Liverpool’s Royal Court is to annually receive Arts Council England funding as it becomes a National Portfolio Organisation (NPO) next year.
The newly announced recognition for the theatre, which will take effect from April 2018, will give it the same national status as city venues including Liverpool Philharmonic Hall and Liverpool Everyman and Playhouse.
Through the initiative the recently refurbished Royal Court will receive annual revenue funding of over £225,000 per year until 2022.
The venue has produced over 75 shows in the last 10 years, including the hit play ‘Brick Up the Mersey Tunnels’, and produces an average of eight, mainly new productions each year.
Kevin Fearon, the executive producer at the 1,150-seat art deco theatre, says: “We have been described as mouthy outsiders and noisy neighbours but this recognition by Arts Council England means that we will now be able to come to the table with other Liverpool venues when it comes to planning the future of culture in this city. We are looking forward to it!”
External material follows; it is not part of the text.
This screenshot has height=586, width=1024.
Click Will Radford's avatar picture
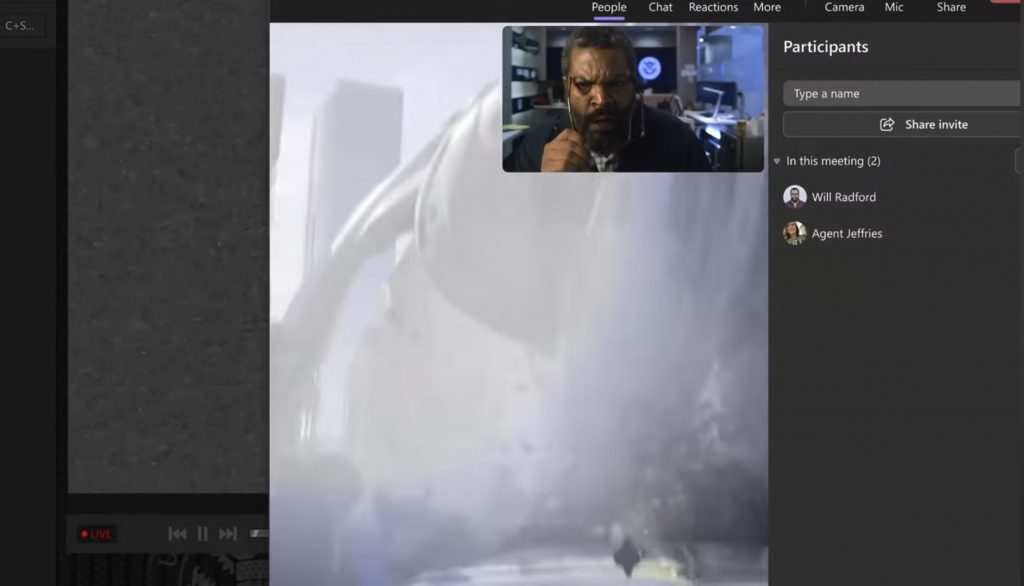tap(795, 197)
Arts Council England has already supported the three-phase refurbishment of the theatre through its capital grant scheme, with support also coming from the Heritage Lottery Fund and Liverpool City Council.
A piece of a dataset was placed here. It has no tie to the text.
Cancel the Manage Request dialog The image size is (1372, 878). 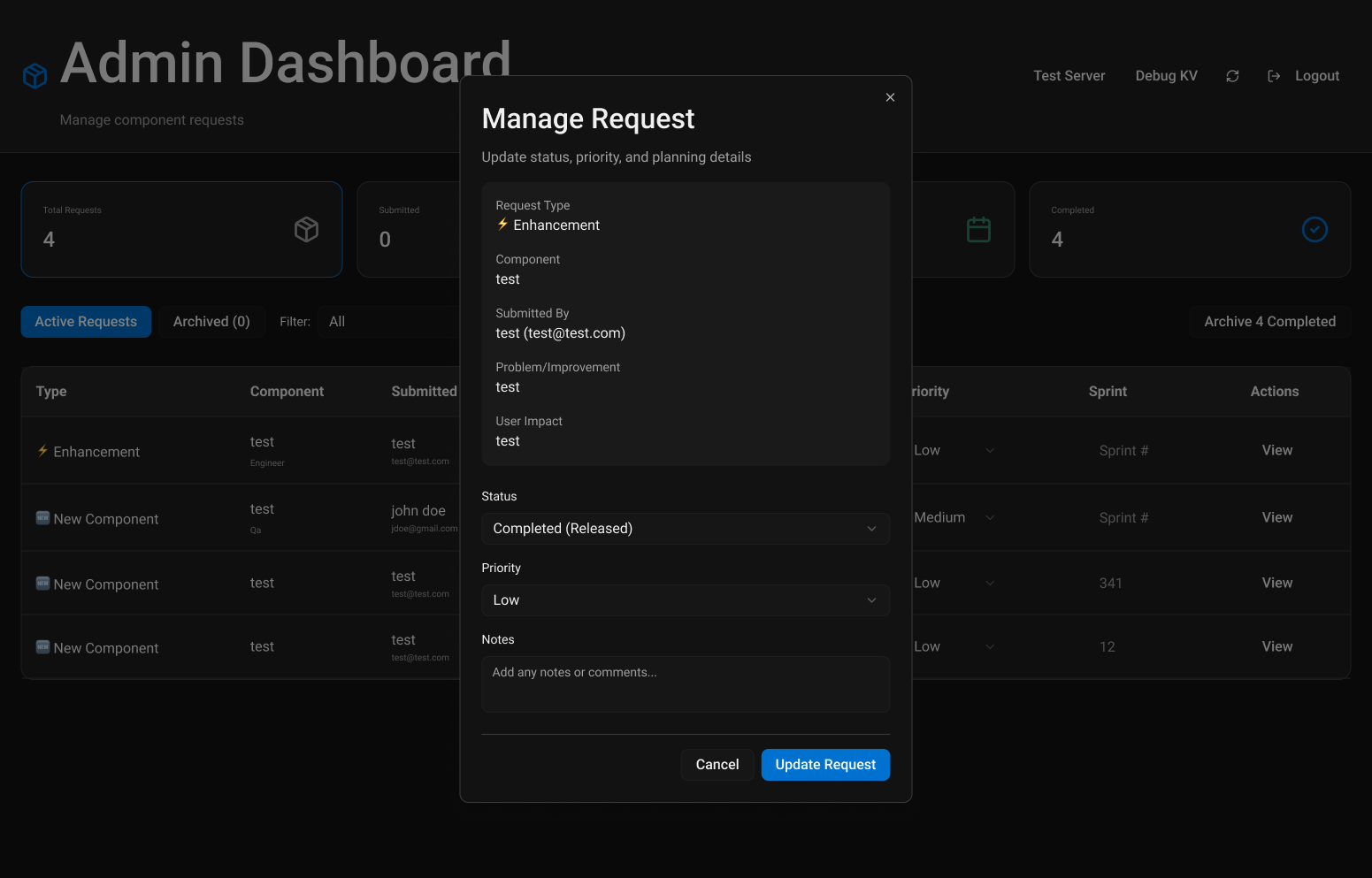[x=717, y=764]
Gillian Miller, the chief executive of the Royal Court who has been responsible for raising money for the renovation and has also been key to the successful NPO bid, adds: “This announcement is transformational for the theatre and is an incredible achievement for everyone who has been part of the Royal Court’s remarkable journey over the last 10 years.
“It shows Arts Council England believes that culture should be widely accessible and we are very grateful for its support.
“The status of NPO will allow us to broaden our community involvement, widen our participation programmes and help to make the theatre more sustainable and resilient.
“Basically it will give us a whole new lease of life and help to safeguard the theatre for future generations to enjoy.”
Arts Council England’s northern director, Jane Beardsworth, says the organisation is “pleased to support” the venue’s NPO application, which “showed inventiveness and ambition”.
Meanwhile, Merseyside Dance Initiative (MDI) was unsuccessful in its NPO application this time having previously received regular Arts Council England funding for 25 years.
Dr Cathy Butterworth, chair of the board of trustees for the group which is involved in a number of community events including Liverpool’s Leap festival, says: “We are extremely disappointed at Arts Council England’s decision to cut NPO funding to MDI, the only organisation that is solely dedicated to the development and presentation of dance in Liverpool.
“While we have concerns about the risks that this decision presents to us as an organisation, and to the support and presentation of dance in Liverpool, we are absolutely committed to moving forward positively with a strategy for our future development, and the development of dance in this city.”